Clustering with leidenalg #350

ktpolanski · 2018-11-07T18:38:32Z

Hello,

It would appear that louvain-igraph has been obsoleted in favour of leidenalg, and the author makes a persuasive case as to the superiority of the new approach. To my untrained eye, the algorithm is conceptually similar to the Louvain modification used by Seurat, but introduces an extra collapsed network refinement step.

it should be easy to support this in Scanpy - the syntax appears to be identical to the old louvain innards, and I was able to construct a very minimal dummy function for testing by taking the key bits of sc.tl.louvain() and replacing louvain. with leidenalg.:

import leidenalg
import numpy as np
import pandas as pd
from scanpy import utils
from natsort import natsorted

def leiden(adata, use_weights=False, resolution=1, iterations=-1):
	g = utils.get_igraph_from_adjacency(adata.uns['neighbors']['connectivities'], directed=True)
	weights = None
	if use_weights:
		weights = np.array(g.es["weight"]).astype(np.float64)
	part = leidenalg.find_partition(
		g, leidenalg.RBConfigurationVertexPartition, 
		resolution_parameter = resolution, weights = weights, 
		n_iterations = iterations,
	)
	groups = np.array(part.membership)
	adata.obs['louvain'] = pd.Categorical(
		values=groups.astype('U'),
		categories=natsorted(np.unique(groups).astype('U')),
	)

As such, replacing any louvain. with leidenalg. in sc.tl.louvain() would do most of the work. Probably the only new thing that would need support would the the n_iterations parameter in leidenalg.find_partition(). The default value is 2, positive values control how many passes of the algorithm are performed. -1 just makes it run until it fails to improve the clustering.

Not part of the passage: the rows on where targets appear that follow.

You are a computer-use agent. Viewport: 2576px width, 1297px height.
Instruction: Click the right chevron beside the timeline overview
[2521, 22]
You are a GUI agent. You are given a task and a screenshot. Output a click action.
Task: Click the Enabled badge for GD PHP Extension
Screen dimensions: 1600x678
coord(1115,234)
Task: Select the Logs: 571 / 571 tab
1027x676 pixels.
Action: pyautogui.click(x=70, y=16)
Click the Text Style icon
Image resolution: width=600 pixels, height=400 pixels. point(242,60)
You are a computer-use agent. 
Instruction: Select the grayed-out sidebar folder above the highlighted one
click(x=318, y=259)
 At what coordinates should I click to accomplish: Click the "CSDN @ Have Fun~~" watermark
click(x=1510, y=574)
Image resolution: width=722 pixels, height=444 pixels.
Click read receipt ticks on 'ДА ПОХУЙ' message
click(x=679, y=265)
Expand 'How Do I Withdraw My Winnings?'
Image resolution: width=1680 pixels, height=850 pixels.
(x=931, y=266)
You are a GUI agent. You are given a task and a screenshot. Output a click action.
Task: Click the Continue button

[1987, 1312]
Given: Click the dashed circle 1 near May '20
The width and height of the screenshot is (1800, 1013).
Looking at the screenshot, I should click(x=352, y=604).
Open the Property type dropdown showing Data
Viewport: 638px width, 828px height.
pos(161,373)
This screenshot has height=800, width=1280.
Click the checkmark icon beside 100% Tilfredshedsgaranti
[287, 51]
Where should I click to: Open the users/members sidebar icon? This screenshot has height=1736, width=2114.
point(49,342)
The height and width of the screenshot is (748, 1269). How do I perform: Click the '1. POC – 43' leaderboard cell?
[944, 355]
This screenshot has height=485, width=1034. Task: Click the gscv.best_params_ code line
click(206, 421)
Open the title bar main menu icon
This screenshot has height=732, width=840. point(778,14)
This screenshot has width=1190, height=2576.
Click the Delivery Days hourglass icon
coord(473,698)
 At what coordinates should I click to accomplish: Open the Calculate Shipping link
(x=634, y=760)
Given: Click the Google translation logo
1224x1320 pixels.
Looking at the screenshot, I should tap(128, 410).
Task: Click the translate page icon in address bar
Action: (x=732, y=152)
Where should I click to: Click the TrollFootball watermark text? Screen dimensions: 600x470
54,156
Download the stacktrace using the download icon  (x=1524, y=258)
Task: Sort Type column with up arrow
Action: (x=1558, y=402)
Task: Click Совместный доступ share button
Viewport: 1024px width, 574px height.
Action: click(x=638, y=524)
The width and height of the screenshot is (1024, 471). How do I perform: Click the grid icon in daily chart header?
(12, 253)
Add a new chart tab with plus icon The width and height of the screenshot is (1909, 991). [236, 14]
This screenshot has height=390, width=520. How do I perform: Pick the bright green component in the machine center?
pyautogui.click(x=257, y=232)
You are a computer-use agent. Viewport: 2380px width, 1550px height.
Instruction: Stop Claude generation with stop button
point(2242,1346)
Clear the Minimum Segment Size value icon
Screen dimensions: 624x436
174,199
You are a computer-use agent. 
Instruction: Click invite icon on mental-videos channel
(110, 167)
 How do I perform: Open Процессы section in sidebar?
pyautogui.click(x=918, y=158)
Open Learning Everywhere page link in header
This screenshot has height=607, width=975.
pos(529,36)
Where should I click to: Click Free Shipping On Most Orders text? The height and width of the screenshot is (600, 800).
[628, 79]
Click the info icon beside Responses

The text was updated successfully, but these errors were encountered:

fidelram · 2018-11-08T15:02:24Z

Thanks for the information. Very interesting read. From the paper it seems that the Leiden method indeed is superior to the louvain method. However, instead of replacing the louvain function I think is better to explicitly create a leiden clustering function as you have done and you can add the n_iterations parameter.

I would suggest to add a PR with this function as part of tools, but because of the new dependency required I am not sure. @falexwolf any suggestions?

Meanwhile I will give it a try.

ktpolanski · 2018-11-08T15:22:40Z

In that case, it'd probably be easiest to just add a 'leiden' flavour to sc.tl.louvain(). Due to the overlap of the syntax, you may even get away with explicitly recycling the existing Louvain code in the function and just swap the package behind the scenes:

if flavor == 'vtraag':
	import louvain
elif flavor ==  'leiden':
	import leidenalg as louvain

flying-sheep · 2018-11-08T15:37:38Z

I mean, @vtraag is is the person I’d believe when asked which algorithm is superior, so we could

add sc.tl.leiden as an alternative that doesn’t have a flavour argument.
make leidenalg a dependency and louvain-igraph an optional one.
when calling sc.tl.louvain (no matter the flavor used), emit a DeprecationWarning('We recommend to use `sc.tool.leiden` instead. Refer to its documentation for details')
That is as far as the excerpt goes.